Acupuncture[note 1] is a form of alternative medicine in which thin needles are inserted into the body. It is a key component of traditional Chinese medicine (TCM). TCM theory and practice are not based upon scientific knowledge, and acupuncture is a pseudoscience. There are a diverse range of acupuncture theories based on different philosophies, and techniques vary depending on the country. The method used in TCM is likely the most widespread in the US. It is most often used for pain relief, though it is also used for a wide range of other conditions. Acupuncture is generally used only in combination with other forms of treatment.

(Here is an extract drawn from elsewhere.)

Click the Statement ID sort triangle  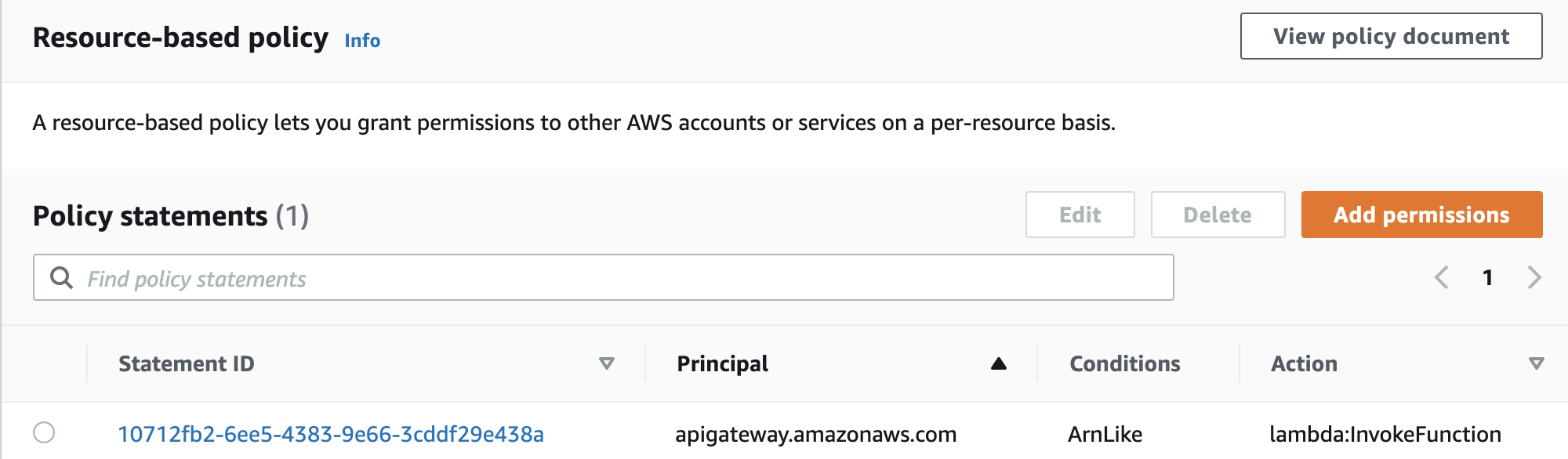pyautogui.click(x=606, y=363)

The conclusions of many trials and numerous systematic reviews of acupuncture are largely inconsistent. An overview of Cochrane reviews found that acupuncture is not effective for a wide range of conditions. A systematic review of systematic reviews found little evidence of acupuncture’s effectiveness in treating pain. The evidence suggests that short-term treatment with acupuncture does not produce long-term benefits. Some research results suggest acupuncture can alleviate pain, though the majority of research suggests that acupuncture’s effects are mainly due to the placebo effect. A systematic review concluded that the analgesic effect of acupuncture seemed to lack clinical relevance and could not be clearly distinguished from bias. A meta-analysis found that acupuncture for chronic low back pain was cost-effective as an adjunct to standard care, while a systematic review found insufficient evidence for the cost-effectiveness of acupuncture in the treatment of chronic low back pain.

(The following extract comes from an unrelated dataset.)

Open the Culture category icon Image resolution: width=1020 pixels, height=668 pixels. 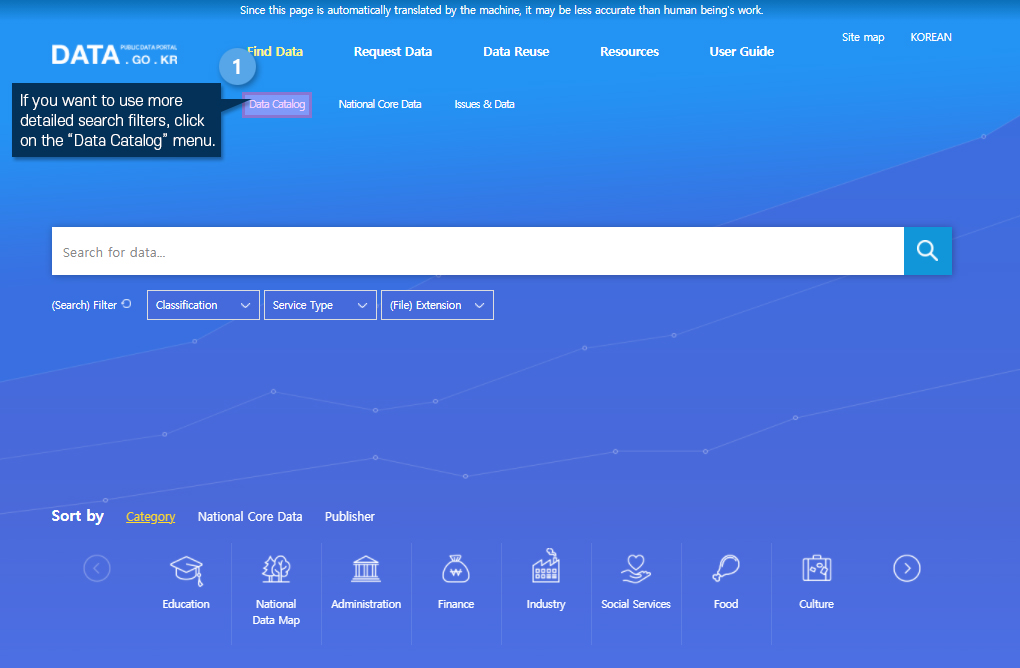(x=816, y=570)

Acupuncture is generally safe when done by an appropriately trained practitioner using clean needle technique and single-use needles. When properly delivered, it has a low rate of mostly minor adverse effects. Accidents and infections are associated with infractions of sterile technique or neglect of the practitioner. A review stated that the reports of infection transmission increased significantly in the prior decade. The most frequently reported adverse events were pneumothorax and infections. Since serious adverse events continue to be reported, it is recommended that acupuncturists be trained sufficiently to reduce the risk.
Scientific investigation has not found any histological or physiological evidence for traditional Chinese concepts such as qi, meridians, and acupuncture points,[n 1] and many modern practitioners no longer support the existence of life force energy (qi) flowing through meridians, which was a major part of early belief systems. Acupuncture is believed to have originated around 100 BC in China, around the time The Yellow Emperor’s Classic of Internal Medicine (Huangdi Neijing) was published, though some experts suggest it could have been practiced earlier. Over time, conflicting claims and belief systems emerged about the effect of lunar, celestial and earthly cycles, yin and yang energies, and a body’s “rhythm” on the effectiveness of treatment. Acupuncture grew and diminished in popularity in China repeatedly, depending on the country’s political leadership and the favor of rationalism or Western medicine. Acupuncture spread first to Korea in the 6th century AD, then to Japan through medical missionaries, and then to Europe, starting with France. In the 20th century, as it spread to the United States and Western countries, the spiritual elements of acupuncture that conflict with Western beliefs were abandoned in favor of tapping needles into nerves.